WRITTEN PROBLEM
Reproduce the listing below in full, switching every occurrence of "Instruction" to "Directive" and leaving all other text unchanged.

PROVIDED DATA
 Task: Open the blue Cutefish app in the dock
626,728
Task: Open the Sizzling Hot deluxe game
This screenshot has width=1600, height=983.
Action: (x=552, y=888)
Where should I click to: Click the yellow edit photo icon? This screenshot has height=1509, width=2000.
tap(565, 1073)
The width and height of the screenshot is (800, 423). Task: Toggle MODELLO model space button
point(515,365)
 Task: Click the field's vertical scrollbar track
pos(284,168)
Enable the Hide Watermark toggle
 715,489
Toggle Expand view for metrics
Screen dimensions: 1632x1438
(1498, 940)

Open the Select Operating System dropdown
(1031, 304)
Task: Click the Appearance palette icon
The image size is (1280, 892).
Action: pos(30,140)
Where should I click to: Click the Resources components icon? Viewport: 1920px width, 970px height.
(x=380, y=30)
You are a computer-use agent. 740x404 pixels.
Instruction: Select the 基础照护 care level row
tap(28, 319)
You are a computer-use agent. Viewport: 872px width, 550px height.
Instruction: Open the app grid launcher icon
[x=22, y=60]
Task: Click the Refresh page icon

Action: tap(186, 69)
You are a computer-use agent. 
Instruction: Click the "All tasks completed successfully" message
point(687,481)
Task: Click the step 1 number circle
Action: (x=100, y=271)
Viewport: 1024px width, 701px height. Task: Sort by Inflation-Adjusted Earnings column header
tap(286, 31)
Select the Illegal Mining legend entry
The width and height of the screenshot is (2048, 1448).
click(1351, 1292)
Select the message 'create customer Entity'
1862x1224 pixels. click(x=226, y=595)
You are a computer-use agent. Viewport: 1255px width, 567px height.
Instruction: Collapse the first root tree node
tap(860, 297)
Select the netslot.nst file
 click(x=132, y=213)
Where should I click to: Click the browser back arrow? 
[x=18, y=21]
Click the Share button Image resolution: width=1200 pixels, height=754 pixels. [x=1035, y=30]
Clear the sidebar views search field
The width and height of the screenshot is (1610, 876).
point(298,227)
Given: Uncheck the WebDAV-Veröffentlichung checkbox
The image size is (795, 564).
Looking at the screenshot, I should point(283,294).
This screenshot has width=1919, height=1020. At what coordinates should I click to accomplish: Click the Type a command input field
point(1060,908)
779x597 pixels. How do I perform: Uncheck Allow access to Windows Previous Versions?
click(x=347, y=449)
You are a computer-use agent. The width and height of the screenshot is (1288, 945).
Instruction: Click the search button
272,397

EXERCISE RESULT
 Task: Open the blue Cutefish app in the dock
626,728
Task: Open the Sizzling Hot deluxe game
This screenshot has width=1600, height=983.
Action: (x=552, y=888)
Where should I click to: Click the yellow edit photo icon? This screenshot has height=1509, width=2000.
tap(565, 1073)
The width and height of the screenshot is (800, 423). Task: Toggle MODELLO model space button
point(515,365)
 Task: Click the field's vertical scrollbar track
pos(284,168)
Enable the Hide Watermark toggle
 715,489
Toggle Expand view for metrics
Screen dimensions: 1632x1438
(1498, 940)

Open the Select Operating System dropdown
(1031, 304)
Task: Click the Appearance palette icon
The image size is (1280, 892).
Action: pos(30,140)
Where should I click to: Click the Resources components icon? Viewport: 1920px width, 970px height.
(x=380, y=30)
You are a computer-use agent. 740x404 pixels.
Directive: Select the 基础照护 care level row
tap(28, 319)
You are a computer-use agent. Viewport: 872px width, 550px height.
Directive: Open the app grid launcher icon
[x=22, y=60]
Task: Click the Refresh page icon

Action: tap(186, 69)
You are a computer-use agent. 
Directive: Click the "All tasks completed successfully" message
point(687,481)
Task: Click the step 1 number circle
Action: (x=100, y=271)
Viewport: 1024px width, 701px height. Task: Sort by Inflation-Adjusted Earnings column header
tap(286, 31)
Select the Illegal Mining legend entry
The width and height of the screenshot is (2048, 1448).
click(1351, 1292)
Select the message 'create customer Entity'
1862x1224 pixels. click(x=226, y=595)
You are a computer-use agent. Viewport: 1255px width, 567px height.
Directive: Collapse the first root tree node
tap(860, 297)
Select the netslot.nst file
 click(x=132, y=213)
Where should I click to: Click the browser back arrow? 
[x=18, y=21]
Click the Share button Image resolution: width=1200 pixels, height=754 pixels. [x=1035, y=30]
Clear the sidebar views search field
The width and height of the screenshot is (1610, 876).
point(298,227)
Given: Uncheck the WebDAV-Veröffentlichung checkbox
The image size is (795, 564).
Looking at the screenshot, I should point(283,294).
This screenshot has width=1919, height=1020. At what coordinates should I click to accomplish: Click the Type a command input field
point(1060,908)
779x597 pixels. How do I perform: Uncheck Allow access to Windows Previous Versions?
click(x=347, y=449)
You are a computer-use agent. The width and height of the screenshot is (1288, 945).
Directive: Click the search button
272,397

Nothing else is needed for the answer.